REPUBLIKA.CO.ID, JAKARTA – Menteri Luar Negeri Retno Marsudi mengungkapkan, kode tata perilaku atau Code of Conduct (CoC) di Laut China Selatan menjadi salah satu topik yang dibahas dalam ASEAN Foreign Ministers (AFM) Meeting Retreat. Dia menyebut, seluruh anggota ASEAN mempunyai keinginan untuk mempercepat penyelesaian negosiasi CoC.
“Komitmen para anggota (ASEAN) untuk menyelesaikan negosiasi CoC sesegera mungkin, jelas,” ujar Retno saat memberi keterangan pers seusai memimpin AFM Meeting Retreat di Gedung Sekretariat ASEAN di Jakarta, Sabtu (4/2/2023).
Dia menyebut ada kebutuhan untuk menyepakati CoC yang substantif, efektif, dan dapat diterapkan. “Indonesia siap menyelenggarakan lebih banyak putaran negosiasi CoC tahun ini. Yang pertama akan digelar pada Maret,” ujar Retno.
Direktur Jenderal Kerja Sama ASEAN Kementerian Luar Negeri Sidharto R. Suryodipuro mengatakan, niat ketua dan anggota ASEAN tahun ini adalah mengintensifkan negosiasi CoC. “Eksplorasi pendekatan baru akan dilakukan,” ucapnya sesuai Retno menyampaikan keterangan persnya.
Sidharto mengatakan, seperti dalam semua negosiasi, perundingan terkait CoC adalah proses. “Proses itu sendiri mungkin sepenting hasilnya. Jadi proses juga adalah kunci. Dan ini adalah sesuatu yang kami niatkan untuk intensifkan,” ujarnya.
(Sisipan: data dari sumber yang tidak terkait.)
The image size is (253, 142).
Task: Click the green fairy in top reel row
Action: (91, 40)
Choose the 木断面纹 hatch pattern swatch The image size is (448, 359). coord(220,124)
Dia menjelaskan masalah Laut China Selatan sudah berlangsung lama. Masalah itu telah eksis sebelum adanya Declaration of Conduct (DoC) dan CoC. “Di antara unsur yang ada di DoC (adalah) semua pihak harus menahan diri dari tindakan yang bisa mengubah situasi di kawasan (Laut China Selatan). Indonesia sendiri, kita tidak menerima segala bentuk upaya yang mengubah situasi di laut,” kata Sidharto.
Untuk menangani perselisihan klaim di Laut China Selatan, ASEAN dan China menandatangani DoC di Kamboja pada November 2002. Deklarasi itu memuat komitmen China dan negara-negara ASEAN untuk mematuhi prinsip-prinsip hukum internasional, menyelesaikan sengketa secara damai, dan menahan diri dari tindakan yang dapat meningkatkan eskalasi.
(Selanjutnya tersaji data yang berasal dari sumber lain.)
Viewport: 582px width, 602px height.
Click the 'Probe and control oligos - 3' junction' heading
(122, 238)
Kemudian pada 2011 China dan ASEAN kembali berhasil menyepakati Guideline for the Implementation of the DOC. Kesepakatan tersebut menandai dimulainya pembahasan awal mengenai pembentukan CoC atau kode etik di Laut China Selatan. Fungsinya adalah menghadirkan seperangkat mekanisme atau peraturan tata perilaku untuk negara-negara yang berkepentingan di Laut China Selatan. Dengan demikian, potensi pecahnya konflik akibat tumpang tindih klaim dapat diredam.
China diketahui mengklaim sebagian besar Laut China Selatan sebagai teritorialnya. Klaim itu ditentang sejumlah negara ASEAN yang wilayahnya turut mencakup perairan tersebut, seperti Filipina, Vietnam, Brunei Darussalam, Singapura, dan Malaysia. Wilayah Laut Natuna Utara Indonesia juga bersinggungan langsung dengan klaim China di Laut China Selatan.